» **Exercise aim**:
State the number of lines in the listing below that contain the word "Choose", and nothing besides.

» **Recorded information**:

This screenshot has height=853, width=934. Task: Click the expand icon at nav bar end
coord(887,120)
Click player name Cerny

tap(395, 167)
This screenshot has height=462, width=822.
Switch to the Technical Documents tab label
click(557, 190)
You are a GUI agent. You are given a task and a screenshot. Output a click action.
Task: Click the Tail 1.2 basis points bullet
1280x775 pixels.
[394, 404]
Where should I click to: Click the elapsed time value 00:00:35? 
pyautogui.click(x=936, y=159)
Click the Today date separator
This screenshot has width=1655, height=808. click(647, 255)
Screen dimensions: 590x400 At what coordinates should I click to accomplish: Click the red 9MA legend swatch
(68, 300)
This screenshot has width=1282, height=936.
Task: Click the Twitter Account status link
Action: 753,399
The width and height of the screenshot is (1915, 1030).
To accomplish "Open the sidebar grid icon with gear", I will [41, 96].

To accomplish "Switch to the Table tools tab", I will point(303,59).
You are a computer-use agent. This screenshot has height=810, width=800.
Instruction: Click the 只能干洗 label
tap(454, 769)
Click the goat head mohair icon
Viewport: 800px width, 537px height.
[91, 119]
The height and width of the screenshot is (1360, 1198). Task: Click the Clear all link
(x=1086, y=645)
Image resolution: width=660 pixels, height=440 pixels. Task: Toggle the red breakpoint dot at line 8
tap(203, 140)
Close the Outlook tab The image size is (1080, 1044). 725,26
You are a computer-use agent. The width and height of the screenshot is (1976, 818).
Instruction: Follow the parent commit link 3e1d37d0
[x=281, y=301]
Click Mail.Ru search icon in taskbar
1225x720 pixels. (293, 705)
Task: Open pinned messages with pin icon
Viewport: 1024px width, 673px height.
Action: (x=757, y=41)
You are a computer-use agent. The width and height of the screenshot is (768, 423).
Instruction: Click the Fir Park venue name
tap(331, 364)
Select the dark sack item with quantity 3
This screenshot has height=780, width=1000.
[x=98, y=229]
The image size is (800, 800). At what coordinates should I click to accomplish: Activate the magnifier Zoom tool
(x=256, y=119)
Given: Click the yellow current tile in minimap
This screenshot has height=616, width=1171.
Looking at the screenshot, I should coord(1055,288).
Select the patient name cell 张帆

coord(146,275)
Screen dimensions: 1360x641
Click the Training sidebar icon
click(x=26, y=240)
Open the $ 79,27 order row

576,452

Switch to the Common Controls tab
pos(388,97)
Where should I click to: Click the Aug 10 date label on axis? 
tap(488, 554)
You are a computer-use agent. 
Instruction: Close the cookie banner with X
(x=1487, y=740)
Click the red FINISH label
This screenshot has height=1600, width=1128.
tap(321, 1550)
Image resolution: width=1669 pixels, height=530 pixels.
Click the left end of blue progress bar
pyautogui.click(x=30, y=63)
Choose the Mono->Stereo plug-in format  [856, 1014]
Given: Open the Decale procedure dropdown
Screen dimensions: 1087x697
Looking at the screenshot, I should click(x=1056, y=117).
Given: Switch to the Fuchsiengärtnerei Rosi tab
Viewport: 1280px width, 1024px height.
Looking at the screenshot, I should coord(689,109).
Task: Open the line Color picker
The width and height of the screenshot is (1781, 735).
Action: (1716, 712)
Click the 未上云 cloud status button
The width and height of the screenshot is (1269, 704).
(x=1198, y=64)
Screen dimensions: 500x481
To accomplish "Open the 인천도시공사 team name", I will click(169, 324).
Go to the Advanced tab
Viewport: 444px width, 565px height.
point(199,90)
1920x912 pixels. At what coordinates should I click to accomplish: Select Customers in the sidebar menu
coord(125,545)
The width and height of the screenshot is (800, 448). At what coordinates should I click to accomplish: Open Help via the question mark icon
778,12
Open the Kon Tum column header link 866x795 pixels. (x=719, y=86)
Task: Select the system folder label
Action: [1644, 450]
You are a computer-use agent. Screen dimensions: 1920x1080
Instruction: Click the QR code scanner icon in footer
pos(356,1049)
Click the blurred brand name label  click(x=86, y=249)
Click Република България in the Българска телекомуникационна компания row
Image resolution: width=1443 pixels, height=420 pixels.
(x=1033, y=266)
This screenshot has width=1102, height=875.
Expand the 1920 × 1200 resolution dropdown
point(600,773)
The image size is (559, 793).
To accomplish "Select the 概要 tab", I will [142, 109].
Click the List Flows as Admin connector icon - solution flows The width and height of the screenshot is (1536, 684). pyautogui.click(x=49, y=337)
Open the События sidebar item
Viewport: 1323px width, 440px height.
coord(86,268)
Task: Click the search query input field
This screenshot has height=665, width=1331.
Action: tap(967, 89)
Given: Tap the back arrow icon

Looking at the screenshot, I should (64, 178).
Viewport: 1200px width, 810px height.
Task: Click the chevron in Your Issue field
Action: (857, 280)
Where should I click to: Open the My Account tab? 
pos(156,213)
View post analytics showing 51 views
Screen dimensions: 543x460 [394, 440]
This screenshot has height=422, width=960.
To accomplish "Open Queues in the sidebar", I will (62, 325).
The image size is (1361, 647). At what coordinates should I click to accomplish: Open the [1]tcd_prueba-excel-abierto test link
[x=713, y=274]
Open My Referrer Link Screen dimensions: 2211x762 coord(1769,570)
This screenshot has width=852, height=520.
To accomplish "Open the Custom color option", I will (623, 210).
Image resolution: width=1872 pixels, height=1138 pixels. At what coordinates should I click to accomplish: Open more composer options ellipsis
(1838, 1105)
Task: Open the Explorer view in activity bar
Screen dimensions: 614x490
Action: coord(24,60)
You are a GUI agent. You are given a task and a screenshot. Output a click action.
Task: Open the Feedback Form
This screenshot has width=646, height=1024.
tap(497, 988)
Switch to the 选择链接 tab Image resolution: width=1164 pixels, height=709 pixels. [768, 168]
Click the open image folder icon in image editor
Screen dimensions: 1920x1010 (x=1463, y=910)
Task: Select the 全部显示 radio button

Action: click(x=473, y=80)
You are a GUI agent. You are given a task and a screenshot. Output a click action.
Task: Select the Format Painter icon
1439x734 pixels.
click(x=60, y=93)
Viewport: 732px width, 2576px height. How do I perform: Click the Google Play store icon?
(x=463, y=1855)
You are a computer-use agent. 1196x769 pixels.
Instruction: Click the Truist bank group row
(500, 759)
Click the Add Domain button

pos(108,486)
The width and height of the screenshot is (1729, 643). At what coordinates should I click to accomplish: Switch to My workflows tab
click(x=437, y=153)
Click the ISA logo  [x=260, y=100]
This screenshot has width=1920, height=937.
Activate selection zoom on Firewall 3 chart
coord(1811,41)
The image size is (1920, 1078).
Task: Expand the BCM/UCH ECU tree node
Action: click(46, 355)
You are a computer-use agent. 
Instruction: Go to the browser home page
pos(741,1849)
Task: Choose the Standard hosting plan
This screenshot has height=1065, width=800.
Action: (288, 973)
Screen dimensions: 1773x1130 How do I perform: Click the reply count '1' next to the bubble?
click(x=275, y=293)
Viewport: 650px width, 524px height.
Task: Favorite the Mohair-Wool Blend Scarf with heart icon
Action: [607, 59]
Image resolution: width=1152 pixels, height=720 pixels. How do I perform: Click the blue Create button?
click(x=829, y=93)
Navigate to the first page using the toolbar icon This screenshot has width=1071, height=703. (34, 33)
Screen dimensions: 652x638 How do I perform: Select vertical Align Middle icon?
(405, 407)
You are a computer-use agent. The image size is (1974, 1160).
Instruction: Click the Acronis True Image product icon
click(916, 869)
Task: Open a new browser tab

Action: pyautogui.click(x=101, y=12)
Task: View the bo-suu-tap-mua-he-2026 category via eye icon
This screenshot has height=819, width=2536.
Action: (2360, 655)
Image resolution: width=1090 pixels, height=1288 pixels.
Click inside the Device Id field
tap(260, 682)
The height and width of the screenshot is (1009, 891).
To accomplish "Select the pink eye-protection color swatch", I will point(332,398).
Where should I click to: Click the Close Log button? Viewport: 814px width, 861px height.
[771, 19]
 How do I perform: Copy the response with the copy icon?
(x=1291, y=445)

» **Response below**:
2